The Mixed Perspective- Part 1: Skin Color

Disclaimer: Lets be clear #blacklivesmatter. This is not an argument on that or trying in anyway to take away from how prevalent this movement is, I am simply sharing my experience of being born in the middle of two races . I hope it will help those who feel stuck between two lives.

“From the day I was born it was clear that the world had no place for mixed children.”

From the day I was born it was clear that the world had no place for mixed children. My mother, a Latina from Puerto Rico, was born with beautiful dark skin. At the hospital when she asked to see her baby the nurse quickly brought her back a newborn child. This child was the only child born with black skin at the hospital that day and she was beautiful…the problem was that this child was not me. Had the nurse checked the ID tag on the babies foot like she was supposed to, she would not have made this mistake. But she had assumed instead black goes with black and I didn’t fit into that picture.  My mother couldn’t even escape racism on the day of my birth.

“The problem is that she was not me.”

I was born the color of my father, not light skinned, but white and all that comes with it. Enough white privilege to get the jobs, but ‘tainted’ enough to not get full respect. My parents had always joked that their mixed children would look like the Cosby kids, but that was never the case. People constantly assumed my mother was my nanny….out loud…to her face, causing her to have to correct their mistake. She held her head high because she was, and still is a very prideful woman. Besides, she thought, at least her little girl would never experience racism (discrimination yes, but not racism) and that made her happy.

They did get a little closer to their “Cosby kid” with my brother. He was born with skin I envied even before I knew why. He had three traits that I would alway wish for, but I’d never posses. He was male (which I still believe is as lucky as winning the lottery), he had tan skin, and was a little short of genius.

“He was born with skin I envied even before I knew why.”

My brother was born a preemie and though he would someday pass me, for most of my life we were the same height. Since we were constantly being told that we looked like twins, it was easy to spot someone with deep rooted racism, for they claimed that we looked nothing alike. For some reason they just could not see past the color. Sometimes people would say, I look like my dad and he looks like my mom. They proved again this ingrained belief that black goes with black and white goes with white. My parents would laugh at this because he looks like neither of them and I am the perfect mix of both. But as a child I didn’t laugh. This was hard to hear and all those seemingly innocent comments struck a cord within me.

“Because black goes with black and white goes with white”

Everyone is a little bit racist so I am not claiming that I was not, but I just couldn’t understand how people could think the way that they did. My dolls, my friends, the people I idolized, even my crushes later in life, all came in every shade and race under the sun. To this day I still cringe when I hear someone say, I only like (insert race) boys or girls. I struggled later in life when I would try and get my friends to hang out and they would say that they had “nothing in common”. My black friends would say they had nothing in common with my white friends and vise versa. This frustrated me with the world beyond belief.

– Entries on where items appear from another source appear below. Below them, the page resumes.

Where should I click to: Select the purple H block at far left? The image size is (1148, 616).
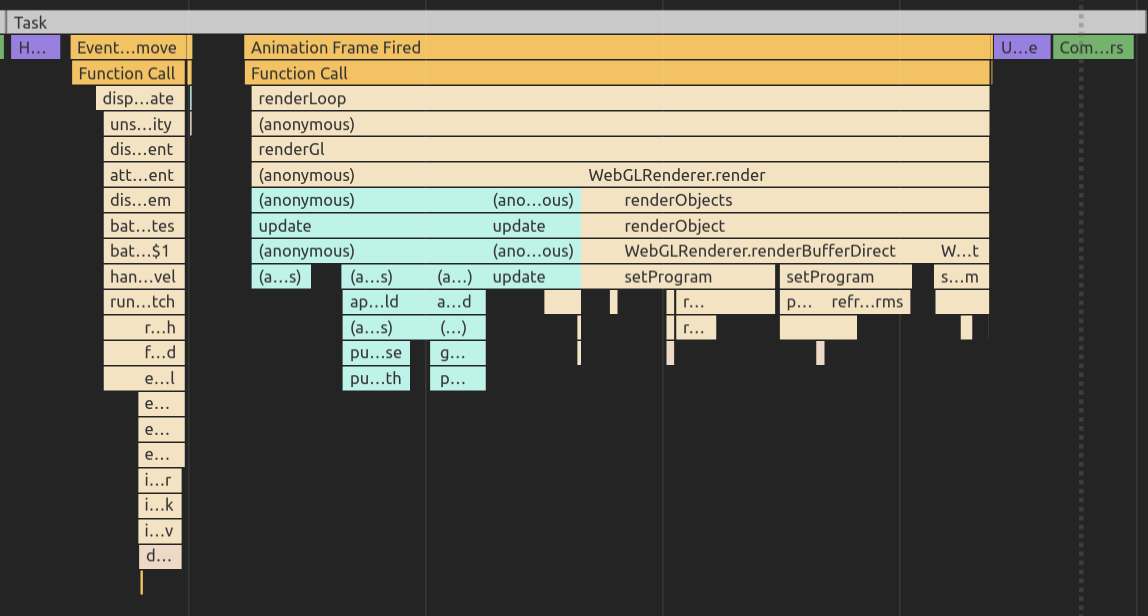coord(33,47)
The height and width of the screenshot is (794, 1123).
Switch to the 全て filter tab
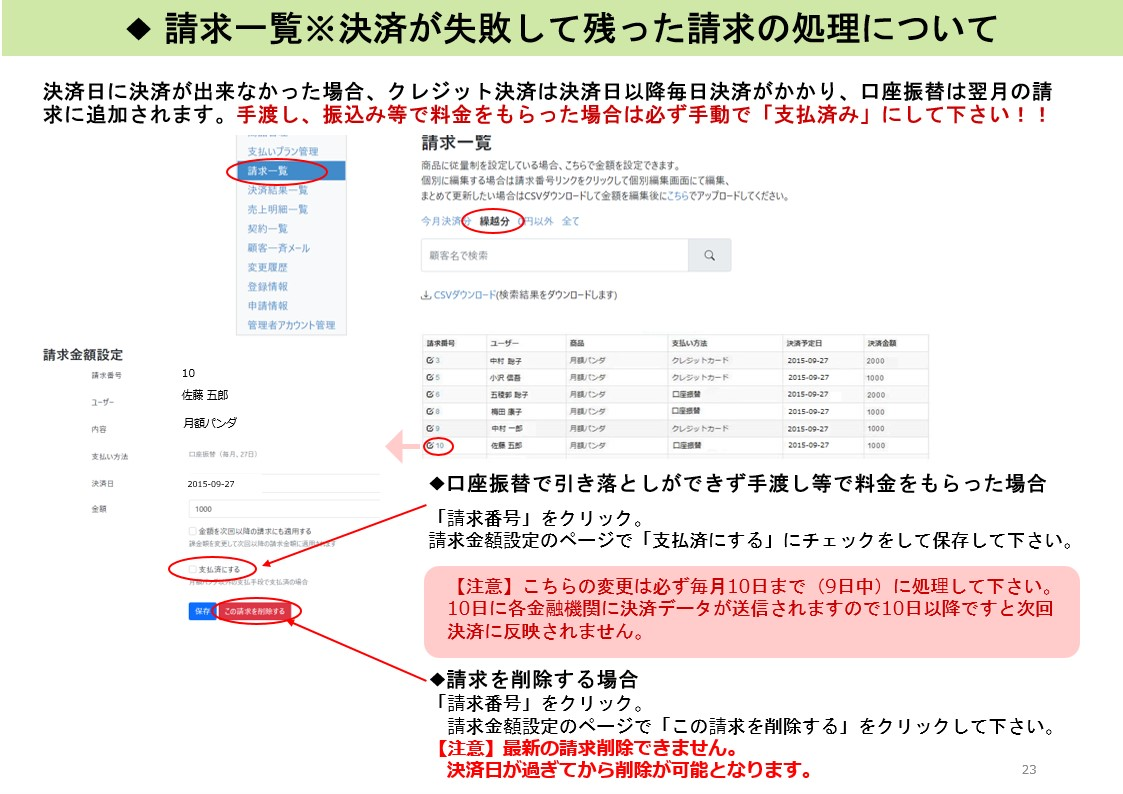[x=570, y=221]
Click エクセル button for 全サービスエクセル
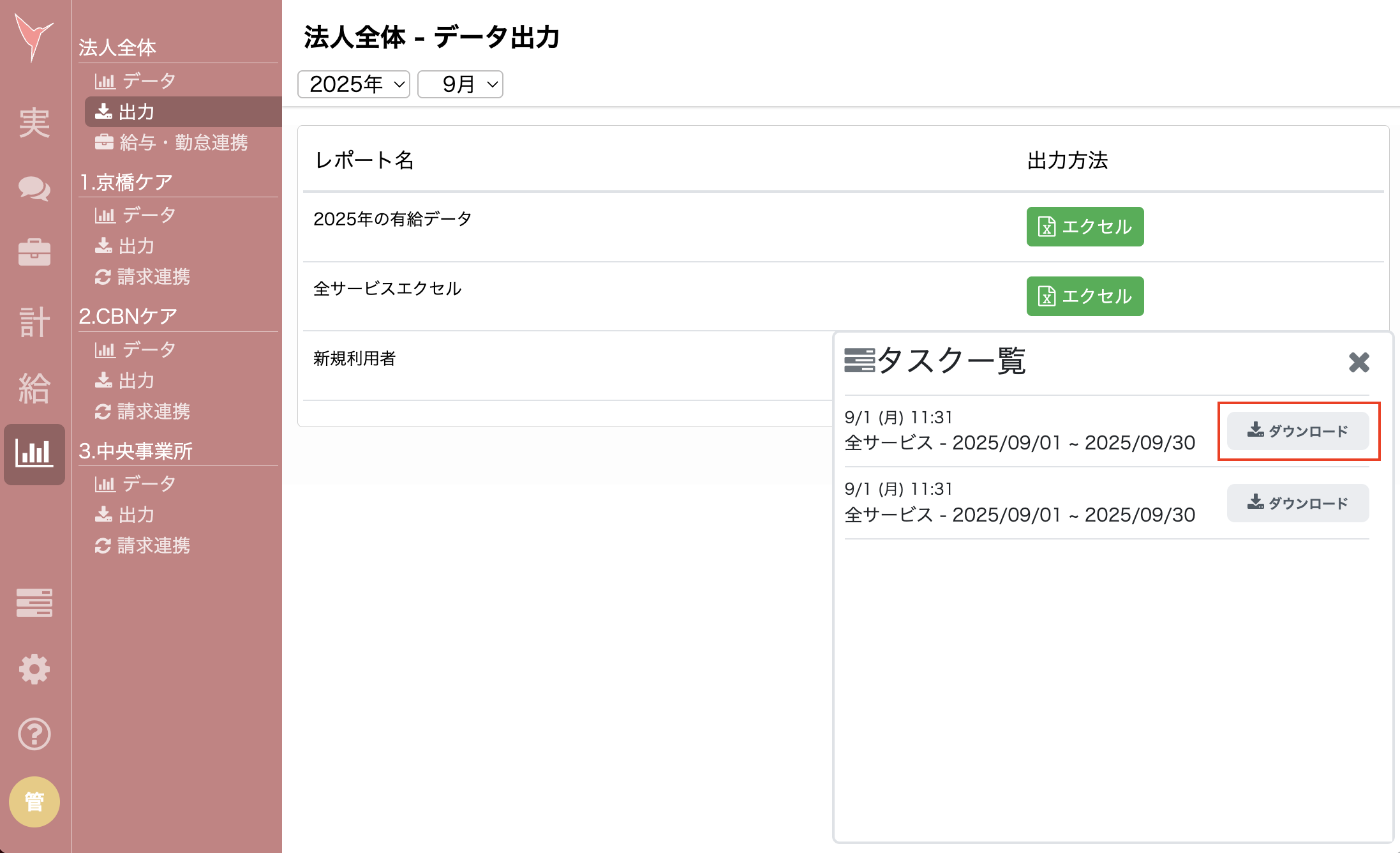This screenshot has width=1400, height=853. click(x=1084, y=296)
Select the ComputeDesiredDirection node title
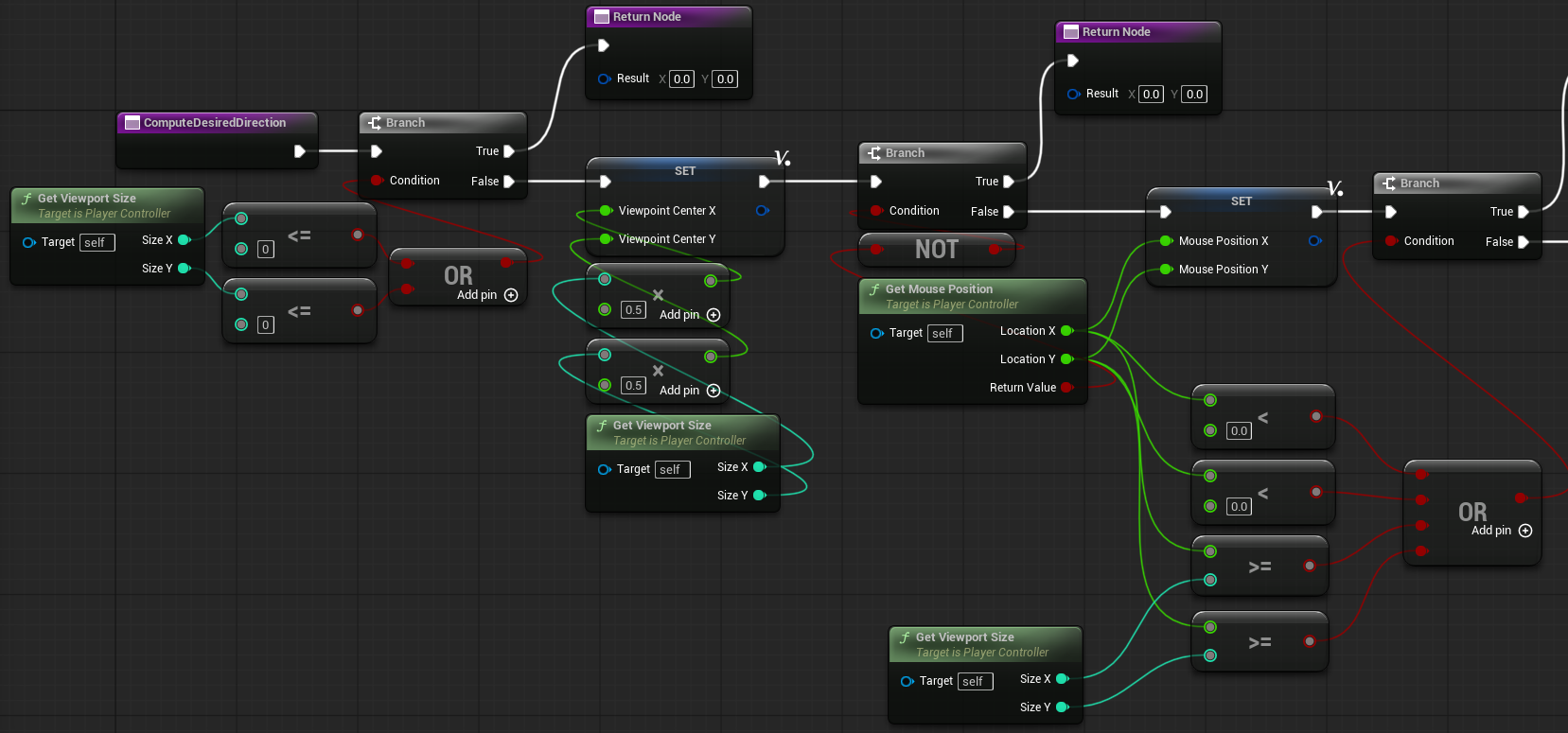 [x=215, y=123]
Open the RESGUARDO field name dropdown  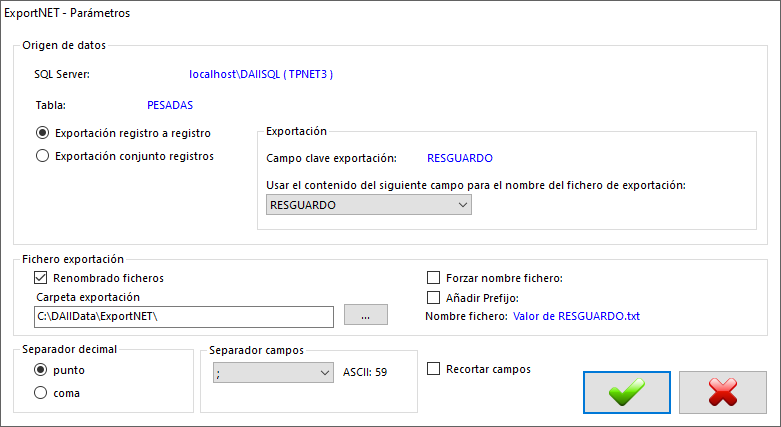[x=369, y=205]
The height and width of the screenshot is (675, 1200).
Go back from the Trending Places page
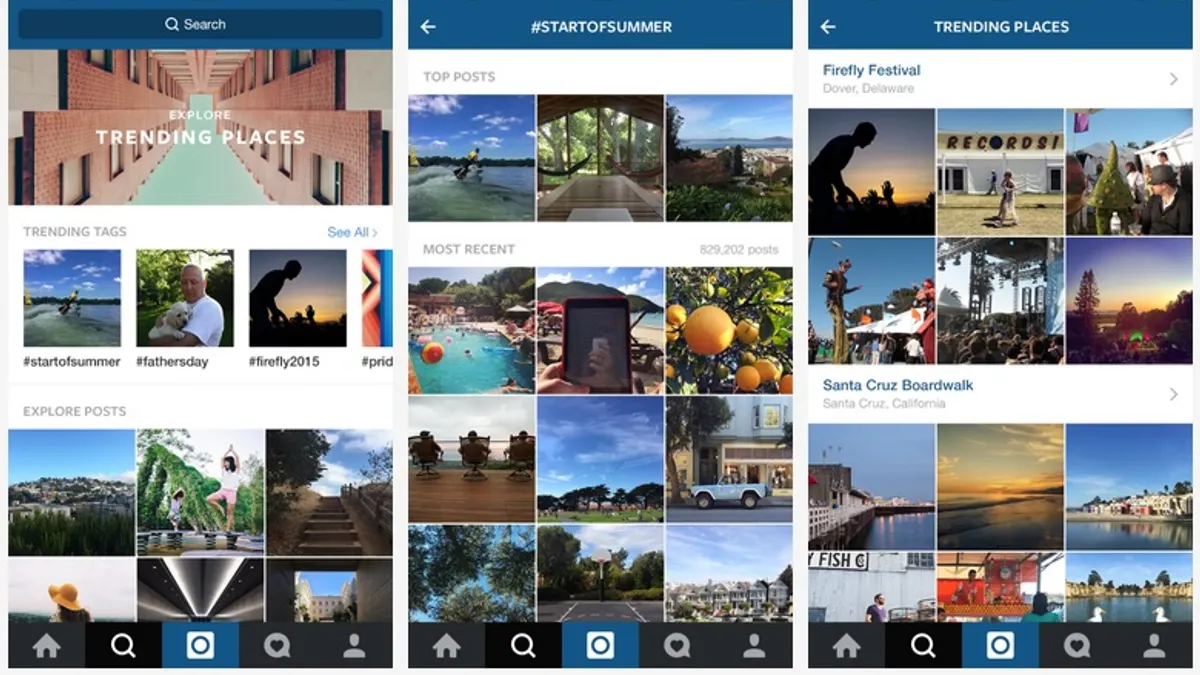click(828, 27)
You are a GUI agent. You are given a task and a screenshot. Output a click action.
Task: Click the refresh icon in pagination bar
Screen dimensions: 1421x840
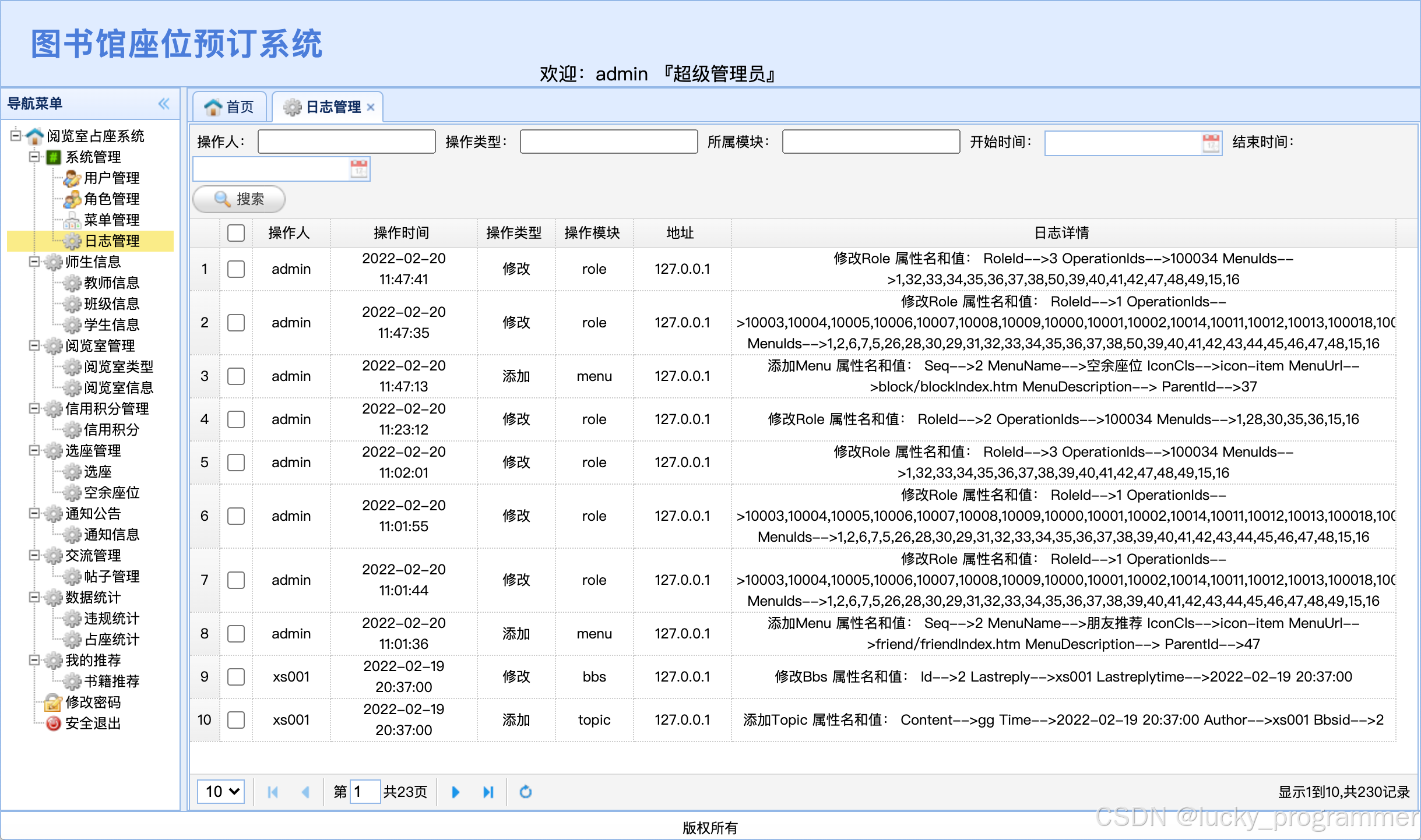pyautogui.click(x=525, y=792)
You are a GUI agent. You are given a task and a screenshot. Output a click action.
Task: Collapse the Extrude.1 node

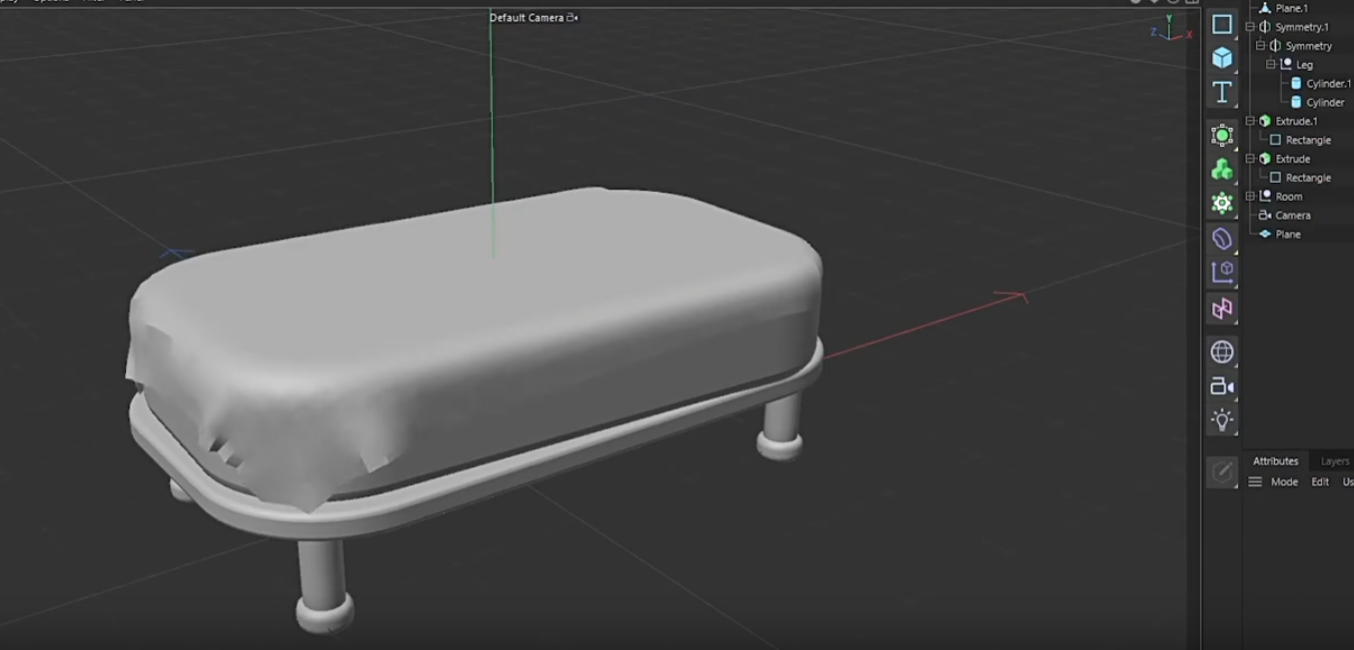point(1250,121)
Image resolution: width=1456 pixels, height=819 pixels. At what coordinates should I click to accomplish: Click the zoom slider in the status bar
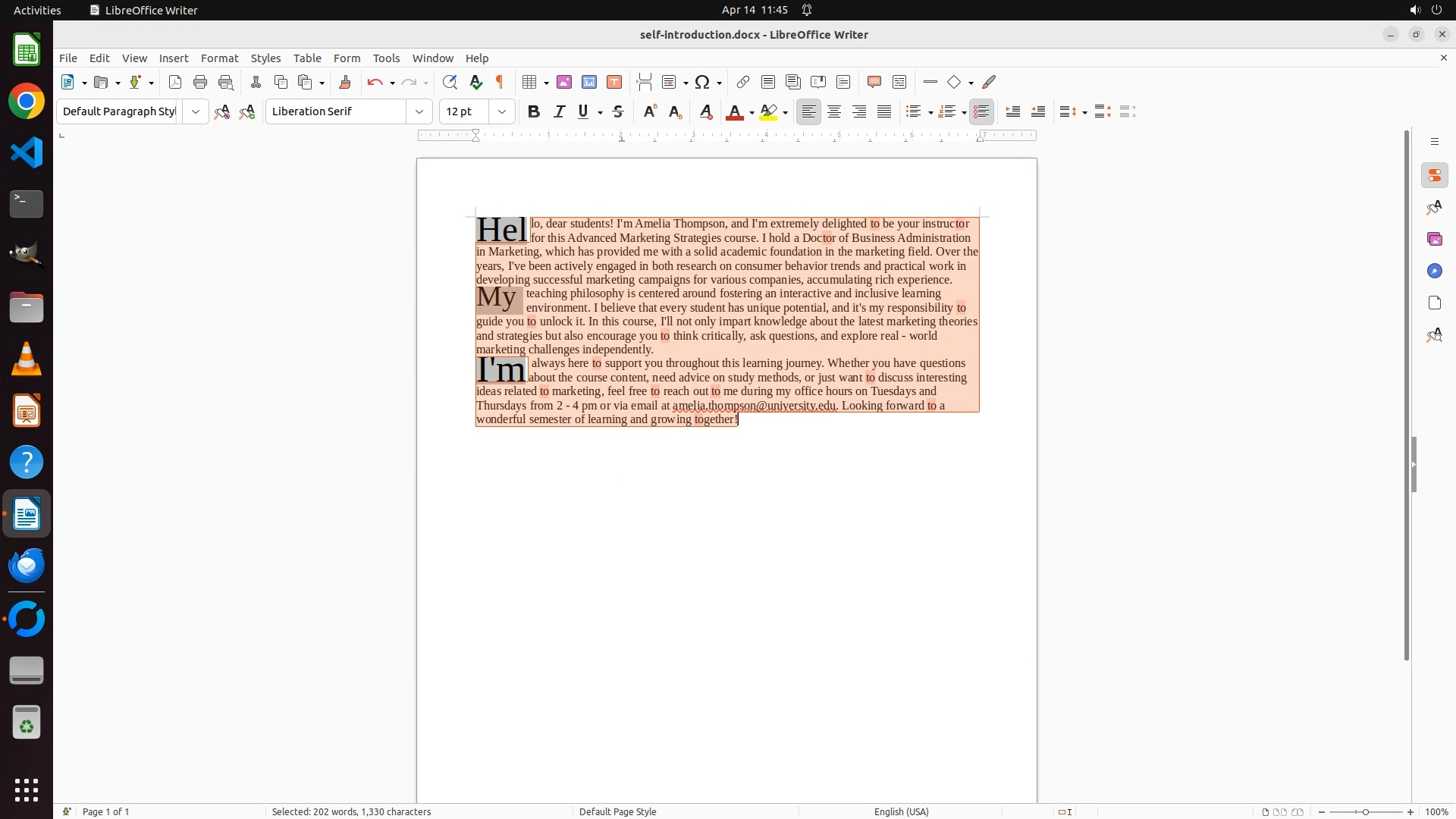[1365, 811]
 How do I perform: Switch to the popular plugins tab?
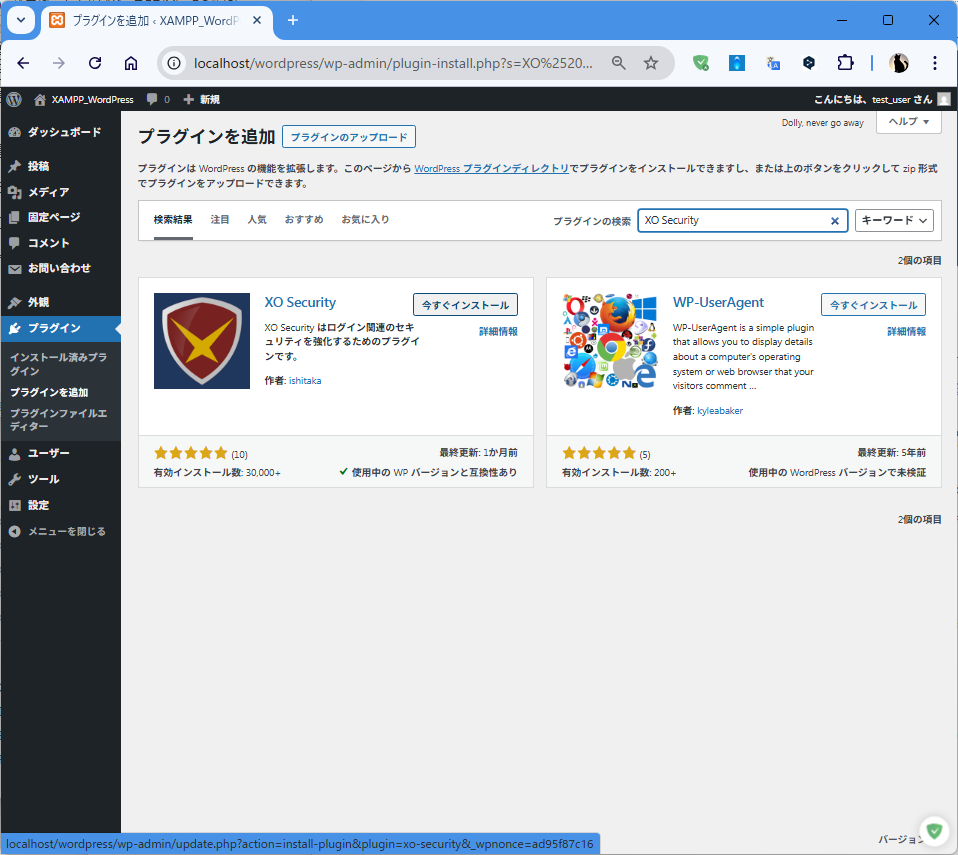(257, 219)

There was a golden period from middle to high school when everyone merged into one friend group. After high school graduation this fell through again. There were a couple of friends still able to overlap, but for the most part, without me, they would not interact. I foolishly have never stopped trying.

“Nothing in common”

Going away to college turned out to be the hardest because of racial divides. My classmates would constantly comment on how many Asians there were at my school even though the White population was more than double. I ended up being split again between multiple friend groups.

This is the racial breakdown of my school:

0.2% American Indian/Alaskan Native

16.4% Asian

8.3% Black/African-American

7.3% Hispanic/Latino

2.7% Multi-race (not Hispanic/Latino)

0.1% Native Hawaiian/ Pacific Islander

58.2% White

6.6% Unknown

White people at this school saw me as Latina and for some of them, this was their first experience being friends with someone they didn’t consider white. They claimed the one black person they knew as their black friend and used the black emojis because they were “funny” —so oblivious of their privilege it hurt.

Black people at this school had experienced so much racism from growing up with these people, that after freshman year they were too hurt to try even and befriend fellow white students. All 8% of them where always seen together and thanks to their small population, I recognized them all. My friend was on the board for the African Student Association. Every event was filled with culture that I’d never be able to share with my white friends judgement free.

“I ended up being split again”

Now after graduating college, I’m navigating the adult world and seeing so-called grown ups acting worse than kids. As a teacher I take every teachable moment in a conversation with a parent or child to break down racial barriers, but it is so hard when their society keeps undoing all the progress I make with them. Please help by educating yourselves and your children so that we can keep taking steps forward instead of steps back. For those of you mixed babies out there I hope you found that you were able to connect to some of my experiences, and I would love to hear some of yours.